WHAT IS BEING ASKED:
Answer these questions from the abstract on pediatric symptom extraction below:
1. In which city was the congress held?
2. In what language were the medical texts?
3. Which techniques turned the preprocessed texts into numerical vectors?

==== PASSAGE TO READ

FEATURE EXTRACTION FROM PATIENT DATA FOR DIAGNOSING PEDIATRIC PATIENTS


Altunsaçan G., Aslanyürek B., Aydın E.

International Congress of New Searches in Sciences, İstanbul, Turkey, 8 - 09 June 2024, pp.37

  • Publication Type: Conference Paper / Summary Text
  • City: İstanbul
  • Country: Turkey
  • Page Numbers: pp.37
  • Yıldız Technical University Affiliated: Yes

Abstract

In the healthcare field, machine learning applications are extensively used to improve disease diagnosis and treatment processes and facilitate the work of healthcare professionals. Some studies in the healthcare field utilize structured data, while others use unstructured data such as images, videos, and text. The vast amount of unstructured data accumulated in electronic health records provides a significant resource for conducting advanced clinical research and developing AI-based diagnostic and treatment systems. Therefore, extracting features related to disease symptoms from medical texts is crucial for the development of AI-based diagnostic and treatment systems. Symptoms, which are among the most critical indicators in disease diagnosis, are found within unstructured texts in the record systems of healthcare institutions. This study aims to extract symptoms related to pediatric diseases from Turkish medical texts using natural language processing (NLP) techniques. Initially, the text data were labeled with the assistance of an expert, followed by preprocessing steps such as cleaning, tokenization, normalization, and stemming. In the second stage, the preprocessed texts were converted into numerical vectors using techniques such as Term Frequency-Inverse Document Frequency (TF-IDF), One-Hot Encoding, and Bag of Words. In the final stage, the generated numerical vectors were used to predict symptoms mentioned in the medical texts using machine learning methods such as logistic regression, k-nearest neighbors, decision trees, support vector machines, ensemble methods, and artificial neural networks. Thus, through the NLP approach developed in this study, symptoms can be directly utilized as features in studies aimed at diagnosing pediatric diseases.

========
==== SOURCE DATA

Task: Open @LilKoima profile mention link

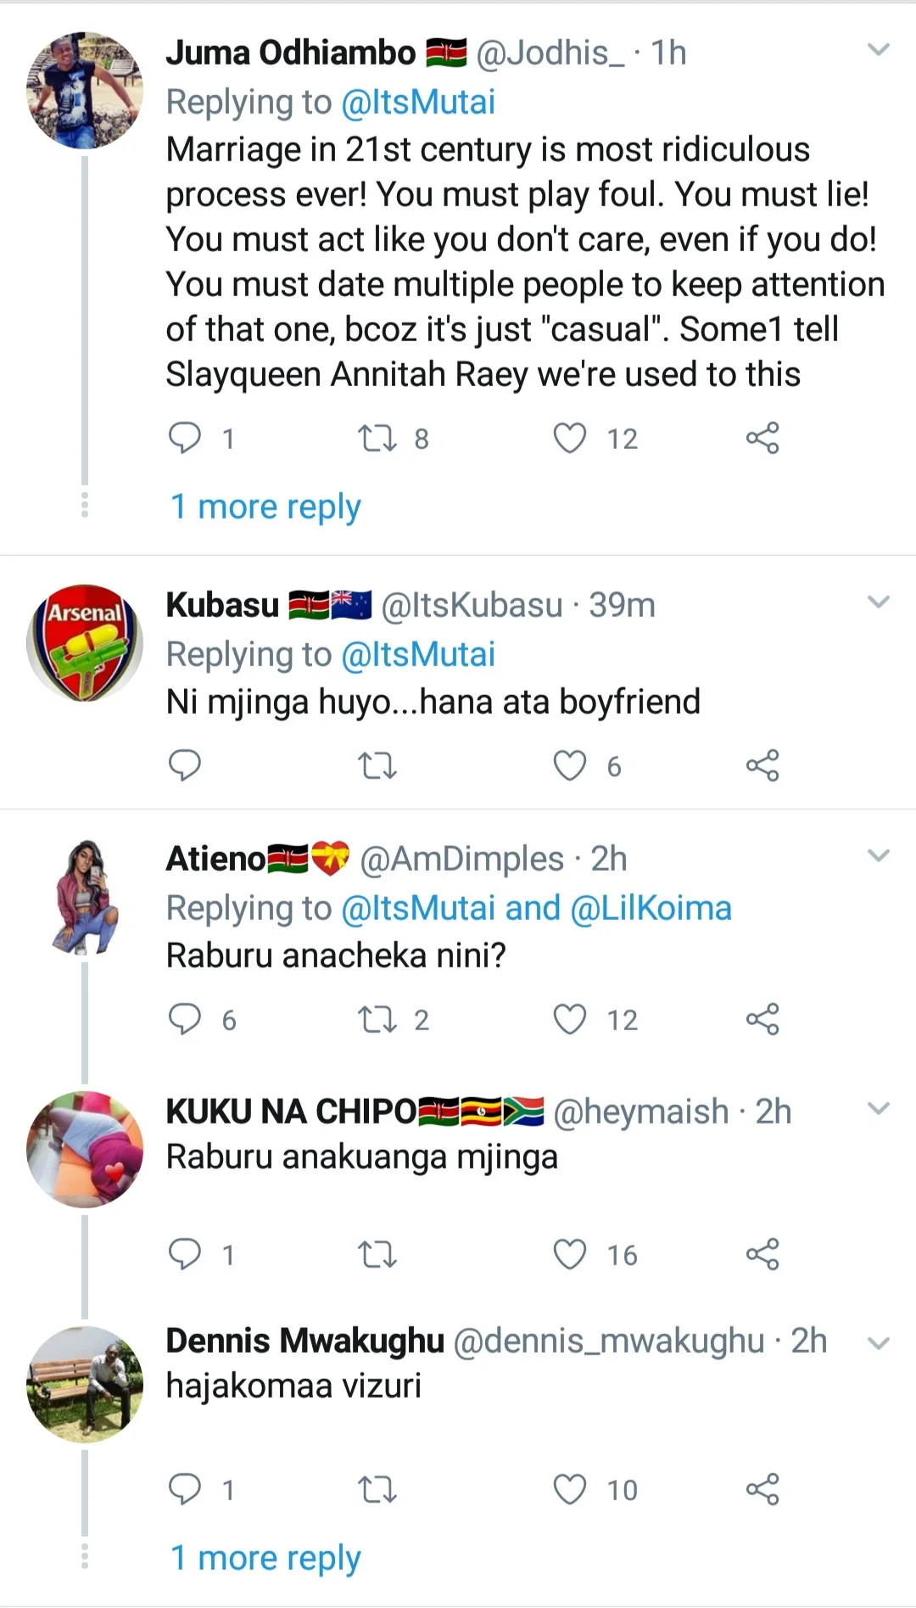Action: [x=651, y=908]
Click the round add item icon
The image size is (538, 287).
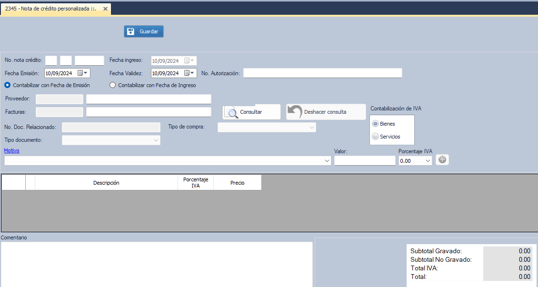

========
==== SOURCE DATA

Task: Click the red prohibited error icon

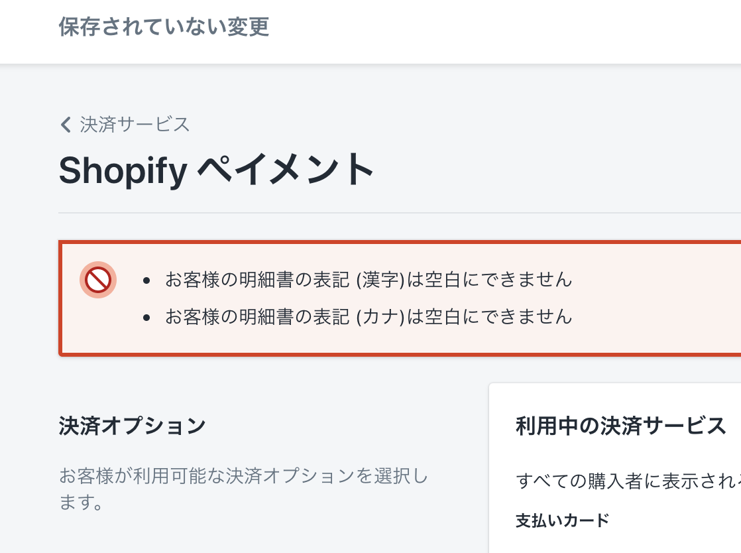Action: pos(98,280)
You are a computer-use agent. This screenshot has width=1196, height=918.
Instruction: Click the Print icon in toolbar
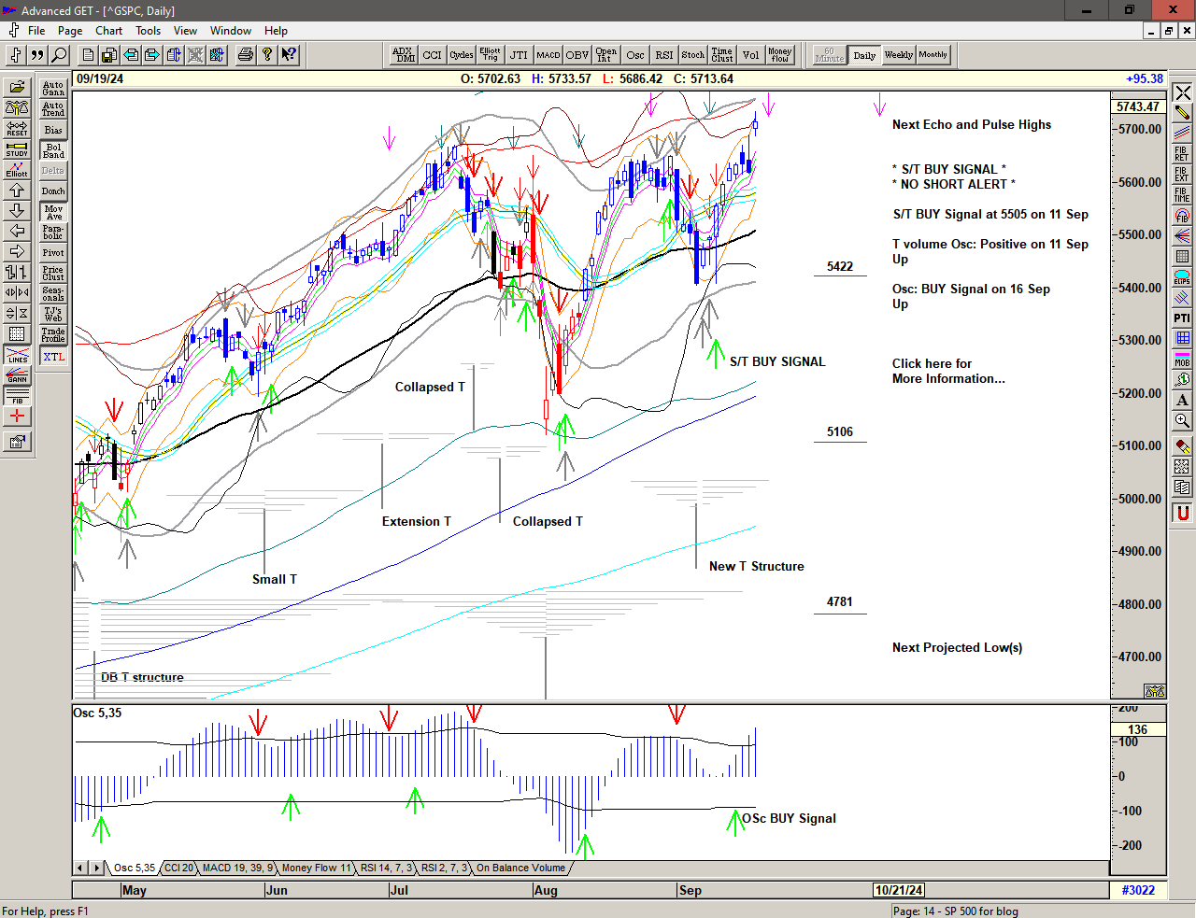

========
==== SOURCE DATA

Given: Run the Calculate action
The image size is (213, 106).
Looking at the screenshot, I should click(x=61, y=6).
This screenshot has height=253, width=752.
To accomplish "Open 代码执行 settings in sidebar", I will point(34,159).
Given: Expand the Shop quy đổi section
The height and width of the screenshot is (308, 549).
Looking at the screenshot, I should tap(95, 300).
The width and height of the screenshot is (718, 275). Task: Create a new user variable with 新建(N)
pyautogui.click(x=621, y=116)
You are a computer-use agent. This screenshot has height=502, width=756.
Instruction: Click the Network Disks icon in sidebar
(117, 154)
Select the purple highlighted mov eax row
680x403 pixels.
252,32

========

SOLUTION TO THE PROBLEM:
1. İstanbul
2. Turkish
3. Term Frequency-Inverse Document Frequency (TF-IDF), One-Hot Encoding, and Bag of Words